2

I have been told to run a factor analysis using the stepwisefit function in MATLAB.

Basically, this function helps you fit a model composed of $T$ factors $F=(f_1, ... , f_T)$ each of which have $N$ values with a target vector $y$ with the same length.

I know for a fact that my factors are correlated, and I was wondering if this function was assuming that the factors are uncorrelated or not...

Should I still use this function or, if it's not the case, which function/method should I choose to perform my analysis?

SRKX
  • 254
  • 1
  • 10
  • Strange. I don't see any reference to factor analysis under the link. It reads that `stepwisefit` is stepwise regression analysis – ttnphns Jul 14 '12 at 14:30
  • Maybe my wording is wrong, I understand factor analysis as a multiple regression over different factors. – SRKX Jul 14 '12 at 14:31
  • I can't know what you might intend. You can see definition of "factor analysis" by pointing on the tag (or read in Wikipedia). Does its meaning fit your case? – ttnphns Jul 14 '12 at 14:35
  • Yes, it absolutely does. Basically, I have a lot of underlying factors and I would like to know which of them are really meaningful. I would then like to find the right weight to the remaining factors to find my optimal fit. – SRKX Jul 14 '12 at 14:41
  • @SRKX, why don't you simply drop the correlated factors from further analysis? It is easy to do. Moreover, *stepwisefit* will do this for you. – Paul Jul 14 '12 at 15:54
  • I don't know that MATLAB function *per se*, but I imagine it works like any other stepwise selection algorithm. It's worth pointing out here that stepwise model selection algorithms are invalid. (If that doesn't make sense to you / you want to understand why, it may help to read my answer here: [algorithms-for-automatic-model-selection](http://stats.stackexchange.com/questions/20836//20856#20856).) Moreover, multicollinearity isn't a reason to use stepwise selection routines, the existence of correlated variables makes the problems associated with stepwise selection worse. – gung - Reinstate Monica May 23 '13 at 04:13

1 Answers1

1

You should use the method "Elastic Net", instead of the Stepwise method.

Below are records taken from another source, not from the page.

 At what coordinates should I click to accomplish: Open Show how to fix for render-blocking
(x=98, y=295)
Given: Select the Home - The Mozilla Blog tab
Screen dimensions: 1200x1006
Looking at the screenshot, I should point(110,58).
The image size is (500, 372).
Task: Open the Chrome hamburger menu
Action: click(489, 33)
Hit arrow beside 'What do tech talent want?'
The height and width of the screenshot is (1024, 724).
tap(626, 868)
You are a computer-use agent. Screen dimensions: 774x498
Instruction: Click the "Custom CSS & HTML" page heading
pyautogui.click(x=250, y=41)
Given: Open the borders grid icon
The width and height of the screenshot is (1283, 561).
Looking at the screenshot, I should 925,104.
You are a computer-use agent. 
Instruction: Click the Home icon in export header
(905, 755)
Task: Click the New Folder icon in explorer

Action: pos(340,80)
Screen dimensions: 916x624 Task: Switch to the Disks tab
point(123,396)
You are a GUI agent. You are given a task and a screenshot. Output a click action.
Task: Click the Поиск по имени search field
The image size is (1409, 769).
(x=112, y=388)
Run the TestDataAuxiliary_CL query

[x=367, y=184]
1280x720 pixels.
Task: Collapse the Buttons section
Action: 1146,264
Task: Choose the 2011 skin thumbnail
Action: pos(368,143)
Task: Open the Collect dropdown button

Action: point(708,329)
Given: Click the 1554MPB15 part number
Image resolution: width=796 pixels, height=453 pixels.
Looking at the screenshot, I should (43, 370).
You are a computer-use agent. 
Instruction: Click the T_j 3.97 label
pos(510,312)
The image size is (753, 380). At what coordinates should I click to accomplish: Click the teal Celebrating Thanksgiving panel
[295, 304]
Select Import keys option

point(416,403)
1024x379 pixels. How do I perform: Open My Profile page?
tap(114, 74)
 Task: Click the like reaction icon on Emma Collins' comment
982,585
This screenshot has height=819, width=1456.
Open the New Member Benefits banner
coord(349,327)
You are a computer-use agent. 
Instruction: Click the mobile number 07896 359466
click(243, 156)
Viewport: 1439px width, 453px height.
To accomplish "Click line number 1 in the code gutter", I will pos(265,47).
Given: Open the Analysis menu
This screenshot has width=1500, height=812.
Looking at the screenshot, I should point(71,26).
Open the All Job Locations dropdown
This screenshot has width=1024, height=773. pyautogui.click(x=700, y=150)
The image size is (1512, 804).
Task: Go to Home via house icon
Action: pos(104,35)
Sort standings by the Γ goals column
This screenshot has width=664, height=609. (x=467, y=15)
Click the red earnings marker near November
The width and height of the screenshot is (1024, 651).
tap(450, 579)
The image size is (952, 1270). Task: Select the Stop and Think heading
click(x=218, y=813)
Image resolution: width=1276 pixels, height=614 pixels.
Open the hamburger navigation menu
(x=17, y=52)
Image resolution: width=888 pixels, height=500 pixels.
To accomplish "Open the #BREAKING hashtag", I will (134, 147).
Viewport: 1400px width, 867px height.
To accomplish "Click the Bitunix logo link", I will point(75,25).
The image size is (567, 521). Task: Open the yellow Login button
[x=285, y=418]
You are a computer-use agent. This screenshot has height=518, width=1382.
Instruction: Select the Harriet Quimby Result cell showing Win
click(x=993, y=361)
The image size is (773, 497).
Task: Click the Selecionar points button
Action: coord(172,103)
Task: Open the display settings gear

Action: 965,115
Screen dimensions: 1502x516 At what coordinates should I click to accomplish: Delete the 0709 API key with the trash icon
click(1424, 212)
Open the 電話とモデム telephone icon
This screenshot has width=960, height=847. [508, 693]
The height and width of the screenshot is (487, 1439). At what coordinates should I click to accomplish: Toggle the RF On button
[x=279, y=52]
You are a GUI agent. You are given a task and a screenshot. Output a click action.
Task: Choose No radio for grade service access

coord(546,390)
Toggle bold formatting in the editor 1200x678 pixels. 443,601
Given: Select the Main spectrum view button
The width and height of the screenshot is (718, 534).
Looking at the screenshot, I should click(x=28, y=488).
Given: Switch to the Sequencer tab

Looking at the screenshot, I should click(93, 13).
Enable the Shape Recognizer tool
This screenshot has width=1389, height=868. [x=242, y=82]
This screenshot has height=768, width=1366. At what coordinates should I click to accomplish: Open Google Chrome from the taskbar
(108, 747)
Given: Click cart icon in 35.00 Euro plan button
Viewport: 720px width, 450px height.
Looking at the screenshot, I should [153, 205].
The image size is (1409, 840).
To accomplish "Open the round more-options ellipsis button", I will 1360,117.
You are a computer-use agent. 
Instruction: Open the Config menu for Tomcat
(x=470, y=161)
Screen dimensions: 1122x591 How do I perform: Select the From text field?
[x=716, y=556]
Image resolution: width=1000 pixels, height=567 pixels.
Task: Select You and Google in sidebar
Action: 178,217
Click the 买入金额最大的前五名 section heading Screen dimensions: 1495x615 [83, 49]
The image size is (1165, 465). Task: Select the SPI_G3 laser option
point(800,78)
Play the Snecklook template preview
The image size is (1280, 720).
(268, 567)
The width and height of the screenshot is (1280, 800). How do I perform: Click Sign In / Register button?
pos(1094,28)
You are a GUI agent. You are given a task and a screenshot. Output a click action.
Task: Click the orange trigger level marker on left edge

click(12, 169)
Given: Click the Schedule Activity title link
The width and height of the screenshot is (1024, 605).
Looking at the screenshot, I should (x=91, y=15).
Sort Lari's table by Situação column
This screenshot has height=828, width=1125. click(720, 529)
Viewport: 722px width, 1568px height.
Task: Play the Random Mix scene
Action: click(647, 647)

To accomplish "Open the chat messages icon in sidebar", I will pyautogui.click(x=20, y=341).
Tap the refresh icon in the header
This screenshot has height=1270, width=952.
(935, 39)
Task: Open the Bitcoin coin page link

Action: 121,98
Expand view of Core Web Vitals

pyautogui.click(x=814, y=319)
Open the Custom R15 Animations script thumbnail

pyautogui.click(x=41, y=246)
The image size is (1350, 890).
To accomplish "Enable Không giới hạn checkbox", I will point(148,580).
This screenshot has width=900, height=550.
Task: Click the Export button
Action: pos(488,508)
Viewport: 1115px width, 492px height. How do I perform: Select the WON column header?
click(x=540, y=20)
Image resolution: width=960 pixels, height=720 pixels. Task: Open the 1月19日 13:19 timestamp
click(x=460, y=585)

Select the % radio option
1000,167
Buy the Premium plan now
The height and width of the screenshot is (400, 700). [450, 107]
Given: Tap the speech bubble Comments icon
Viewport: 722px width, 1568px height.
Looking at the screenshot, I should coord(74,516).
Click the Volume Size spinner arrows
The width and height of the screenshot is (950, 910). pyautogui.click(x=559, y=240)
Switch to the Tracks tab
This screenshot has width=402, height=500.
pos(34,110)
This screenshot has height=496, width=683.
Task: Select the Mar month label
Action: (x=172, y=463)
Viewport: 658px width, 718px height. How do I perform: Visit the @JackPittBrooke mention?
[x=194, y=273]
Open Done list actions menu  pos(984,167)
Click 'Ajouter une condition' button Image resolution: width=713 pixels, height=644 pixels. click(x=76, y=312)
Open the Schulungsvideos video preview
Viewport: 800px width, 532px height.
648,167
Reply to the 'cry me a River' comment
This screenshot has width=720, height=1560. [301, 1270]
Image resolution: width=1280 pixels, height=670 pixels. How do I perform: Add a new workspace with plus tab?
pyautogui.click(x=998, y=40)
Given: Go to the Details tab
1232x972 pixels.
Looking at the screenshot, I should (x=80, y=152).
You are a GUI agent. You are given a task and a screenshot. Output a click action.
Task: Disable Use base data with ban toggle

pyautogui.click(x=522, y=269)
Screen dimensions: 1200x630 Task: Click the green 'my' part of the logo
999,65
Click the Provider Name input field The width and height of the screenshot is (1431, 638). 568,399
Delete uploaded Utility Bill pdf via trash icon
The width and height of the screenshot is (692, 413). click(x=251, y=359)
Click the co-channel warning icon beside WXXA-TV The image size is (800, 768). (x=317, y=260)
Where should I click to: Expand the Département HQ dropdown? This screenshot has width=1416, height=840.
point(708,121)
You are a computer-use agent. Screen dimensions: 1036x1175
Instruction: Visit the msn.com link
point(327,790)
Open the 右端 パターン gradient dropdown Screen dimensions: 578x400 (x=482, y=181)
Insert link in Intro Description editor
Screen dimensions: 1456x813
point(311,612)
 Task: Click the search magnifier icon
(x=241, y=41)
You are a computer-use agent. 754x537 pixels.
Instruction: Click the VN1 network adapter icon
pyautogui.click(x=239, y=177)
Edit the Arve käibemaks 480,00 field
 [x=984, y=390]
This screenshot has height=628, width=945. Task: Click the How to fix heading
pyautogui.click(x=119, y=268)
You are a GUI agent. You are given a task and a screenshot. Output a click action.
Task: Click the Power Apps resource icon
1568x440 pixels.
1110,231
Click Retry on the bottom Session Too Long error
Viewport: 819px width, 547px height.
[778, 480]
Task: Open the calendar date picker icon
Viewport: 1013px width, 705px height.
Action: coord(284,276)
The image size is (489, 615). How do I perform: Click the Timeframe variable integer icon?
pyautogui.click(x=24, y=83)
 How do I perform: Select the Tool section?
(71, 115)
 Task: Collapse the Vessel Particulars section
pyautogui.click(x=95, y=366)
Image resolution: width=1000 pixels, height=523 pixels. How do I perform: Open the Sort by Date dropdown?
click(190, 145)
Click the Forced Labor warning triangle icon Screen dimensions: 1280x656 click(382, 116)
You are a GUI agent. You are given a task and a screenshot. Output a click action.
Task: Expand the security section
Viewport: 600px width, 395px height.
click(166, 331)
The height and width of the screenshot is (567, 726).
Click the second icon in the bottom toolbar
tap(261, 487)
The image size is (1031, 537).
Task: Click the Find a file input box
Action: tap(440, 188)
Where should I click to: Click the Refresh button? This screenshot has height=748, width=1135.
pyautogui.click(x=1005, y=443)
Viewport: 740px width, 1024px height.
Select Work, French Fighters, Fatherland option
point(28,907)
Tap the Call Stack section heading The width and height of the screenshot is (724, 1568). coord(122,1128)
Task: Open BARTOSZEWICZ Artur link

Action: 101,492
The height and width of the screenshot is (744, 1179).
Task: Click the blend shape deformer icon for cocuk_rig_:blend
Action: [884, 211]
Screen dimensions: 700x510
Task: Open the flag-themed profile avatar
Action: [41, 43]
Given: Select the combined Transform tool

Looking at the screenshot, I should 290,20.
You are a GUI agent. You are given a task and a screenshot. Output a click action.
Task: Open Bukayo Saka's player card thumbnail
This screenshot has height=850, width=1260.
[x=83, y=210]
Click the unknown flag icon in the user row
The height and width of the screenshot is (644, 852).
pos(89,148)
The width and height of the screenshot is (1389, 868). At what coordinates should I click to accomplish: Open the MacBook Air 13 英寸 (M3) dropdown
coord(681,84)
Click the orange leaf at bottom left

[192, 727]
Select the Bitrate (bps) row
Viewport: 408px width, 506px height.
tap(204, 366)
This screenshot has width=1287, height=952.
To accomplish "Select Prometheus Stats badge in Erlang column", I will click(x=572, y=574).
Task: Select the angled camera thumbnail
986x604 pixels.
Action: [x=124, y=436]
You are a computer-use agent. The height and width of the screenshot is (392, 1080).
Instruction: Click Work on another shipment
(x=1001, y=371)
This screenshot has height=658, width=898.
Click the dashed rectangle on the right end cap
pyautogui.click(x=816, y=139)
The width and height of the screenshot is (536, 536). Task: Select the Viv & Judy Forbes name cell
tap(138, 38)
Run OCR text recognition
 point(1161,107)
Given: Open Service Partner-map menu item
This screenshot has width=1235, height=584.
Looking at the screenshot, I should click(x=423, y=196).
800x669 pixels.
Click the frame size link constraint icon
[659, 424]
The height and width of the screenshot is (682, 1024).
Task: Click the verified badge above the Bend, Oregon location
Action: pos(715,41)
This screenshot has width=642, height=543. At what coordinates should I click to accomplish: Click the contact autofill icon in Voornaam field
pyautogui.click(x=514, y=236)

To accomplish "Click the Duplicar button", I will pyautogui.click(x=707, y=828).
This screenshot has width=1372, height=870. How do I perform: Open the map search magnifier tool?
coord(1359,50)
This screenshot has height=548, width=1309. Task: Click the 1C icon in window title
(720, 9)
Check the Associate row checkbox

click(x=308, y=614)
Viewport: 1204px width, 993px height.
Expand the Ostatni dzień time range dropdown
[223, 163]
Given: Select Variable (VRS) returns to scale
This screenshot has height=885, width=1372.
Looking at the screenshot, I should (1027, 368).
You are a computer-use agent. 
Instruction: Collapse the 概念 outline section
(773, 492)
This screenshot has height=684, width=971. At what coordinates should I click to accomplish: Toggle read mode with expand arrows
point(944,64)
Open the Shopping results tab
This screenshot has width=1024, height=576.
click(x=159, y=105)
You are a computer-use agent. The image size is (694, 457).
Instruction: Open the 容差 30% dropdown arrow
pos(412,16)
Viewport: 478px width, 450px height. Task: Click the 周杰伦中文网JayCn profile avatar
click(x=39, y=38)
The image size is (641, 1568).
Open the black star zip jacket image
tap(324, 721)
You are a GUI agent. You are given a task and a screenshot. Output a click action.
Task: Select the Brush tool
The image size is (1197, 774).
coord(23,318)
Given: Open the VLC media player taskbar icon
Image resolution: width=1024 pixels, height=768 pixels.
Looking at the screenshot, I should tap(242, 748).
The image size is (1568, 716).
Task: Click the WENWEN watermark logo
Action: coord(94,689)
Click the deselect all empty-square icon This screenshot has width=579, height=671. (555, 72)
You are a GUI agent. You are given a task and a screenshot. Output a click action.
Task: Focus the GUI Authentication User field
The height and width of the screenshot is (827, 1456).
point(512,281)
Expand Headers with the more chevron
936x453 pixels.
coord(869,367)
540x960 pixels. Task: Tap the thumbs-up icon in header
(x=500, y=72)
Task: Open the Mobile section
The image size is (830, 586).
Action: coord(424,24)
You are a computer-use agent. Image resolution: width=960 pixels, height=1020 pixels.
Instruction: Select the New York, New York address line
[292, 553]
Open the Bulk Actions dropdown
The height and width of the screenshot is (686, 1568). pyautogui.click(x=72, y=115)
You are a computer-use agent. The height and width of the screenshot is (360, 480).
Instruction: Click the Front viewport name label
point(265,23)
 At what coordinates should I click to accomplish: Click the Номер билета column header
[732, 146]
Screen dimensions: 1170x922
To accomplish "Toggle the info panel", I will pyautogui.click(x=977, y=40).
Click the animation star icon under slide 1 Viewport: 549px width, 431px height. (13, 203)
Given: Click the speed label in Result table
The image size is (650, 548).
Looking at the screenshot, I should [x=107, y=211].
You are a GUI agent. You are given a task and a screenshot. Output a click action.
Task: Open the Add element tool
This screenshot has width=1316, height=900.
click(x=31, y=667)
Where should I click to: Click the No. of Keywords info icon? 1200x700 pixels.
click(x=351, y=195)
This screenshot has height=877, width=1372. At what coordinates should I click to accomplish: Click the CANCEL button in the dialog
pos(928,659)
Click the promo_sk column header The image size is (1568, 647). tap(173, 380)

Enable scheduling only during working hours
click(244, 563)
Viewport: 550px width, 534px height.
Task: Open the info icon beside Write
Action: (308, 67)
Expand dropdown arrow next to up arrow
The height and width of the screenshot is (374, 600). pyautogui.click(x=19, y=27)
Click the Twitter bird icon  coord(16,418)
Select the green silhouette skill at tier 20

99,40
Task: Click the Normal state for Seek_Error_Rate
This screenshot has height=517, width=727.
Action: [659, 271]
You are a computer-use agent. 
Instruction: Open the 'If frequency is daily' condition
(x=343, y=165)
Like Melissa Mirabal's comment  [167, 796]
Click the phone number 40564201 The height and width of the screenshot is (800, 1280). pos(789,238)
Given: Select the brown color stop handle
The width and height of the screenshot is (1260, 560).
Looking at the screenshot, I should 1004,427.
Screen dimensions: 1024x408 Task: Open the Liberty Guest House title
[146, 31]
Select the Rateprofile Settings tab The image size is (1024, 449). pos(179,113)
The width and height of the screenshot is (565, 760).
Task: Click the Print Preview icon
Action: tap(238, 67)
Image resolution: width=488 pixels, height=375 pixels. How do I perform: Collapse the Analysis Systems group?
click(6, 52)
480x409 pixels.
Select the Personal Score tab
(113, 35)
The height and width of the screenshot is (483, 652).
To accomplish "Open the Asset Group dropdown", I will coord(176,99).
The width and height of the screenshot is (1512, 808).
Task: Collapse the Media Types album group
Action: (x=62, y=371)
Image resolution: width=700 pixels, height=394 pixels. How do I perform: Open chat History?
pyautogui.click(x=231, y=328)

You can put the highly correlated predictors in your multiple linear regression, however, you won't get accurate results from your stepwise analysis unless you regularize your regression.

The regularized linear regression method is "lasso" in Matlab. When you are using that, you should set the alpha to something between 0 to 1, in order to use the Elastic Net method, instead of the default Lasso method. That is because you have predictors which are correlated, and you would like your regression model to consider this fact.

Niousha
  • 361
  • 3
  • 8